Tomato Preserves
3 c. prepared tomatoes
(2 ¼ lb.)
¼ c. lemon juice
4 ½ c. sugar
1 box Ball Fruit Jell
Pectin
1 ½ tsp. grated lemon
rind
½ tsp. cinnamon
½ tsp. allspice
¼ tsp. ground cloves
Scald, peel and chop tomatoes. Cover and simmer 10 minutes, stirring
occasionally.
Measure 3 cups into a 6 or 8 quart saucepot.
Add lemon juice, grated lemon rind, allspice, cinnamon and ground cloves
to tomatoes.
Measure sugar and set aside.
Stir sure-jell fruit pectin into prepared tomatoes.
Saucepot must be no more than 1/3 full to allow for a full rolling boil.
Bring to a full boil over high heat, stirring constantly.
At once stir in sugar.
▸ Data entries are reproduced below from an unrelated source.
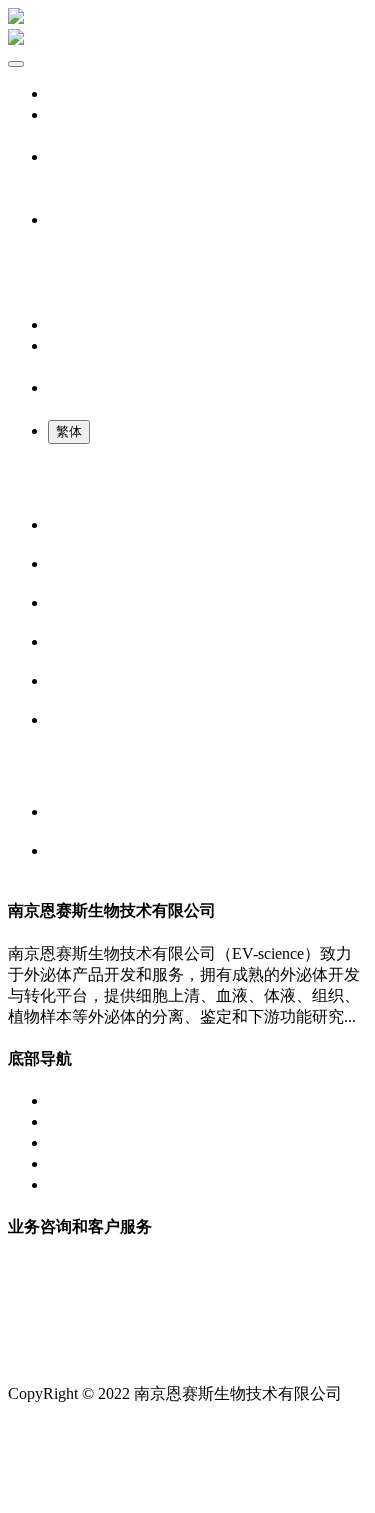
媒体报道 (40, 487)
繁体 (69, 431)
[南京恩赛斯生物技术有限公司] (187, 29)
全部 (64, 135)
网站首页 (80, 93)
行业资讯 (40, 774)
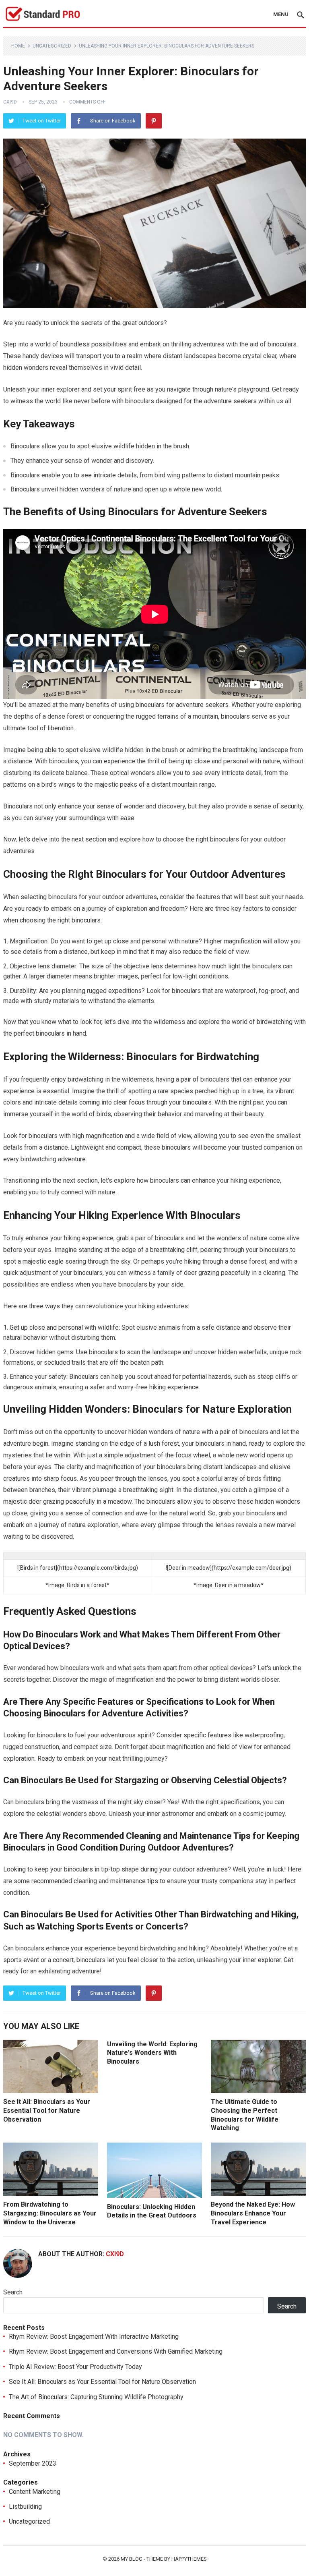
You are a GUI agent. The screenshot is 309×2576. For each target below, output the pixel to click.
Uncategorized (52, 46)
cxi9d (10, 102)
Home (18, 46)
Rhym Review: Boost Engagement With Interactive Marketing (94, 2336)
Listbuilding (25, 2506)
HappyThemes (189, 2559)
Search (13, 2292)
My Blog (131, 2559)
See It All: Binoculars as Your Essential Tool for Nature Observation (46, 2110)
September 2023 (32, 2463)
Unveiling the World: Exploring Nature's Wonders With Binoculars (152, 2052)
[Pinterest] (154, 120)
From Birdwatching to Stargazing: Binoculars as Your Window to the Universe (50, 2213)
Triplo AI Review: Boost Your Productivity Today (75, 2367)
Stir and bring to a full rolling boil.
Then boil hard 1 minute, stirring constantly.
Remove from heat. Skim off foam with large metal spoon.
Immediately ladle into hot sterilized jars, Leave 1/4 inch space at top.
With a damp cloth, wwipe jar rims and threads clean.
Immediately cover jars with hot lids. Screw bands on firmly.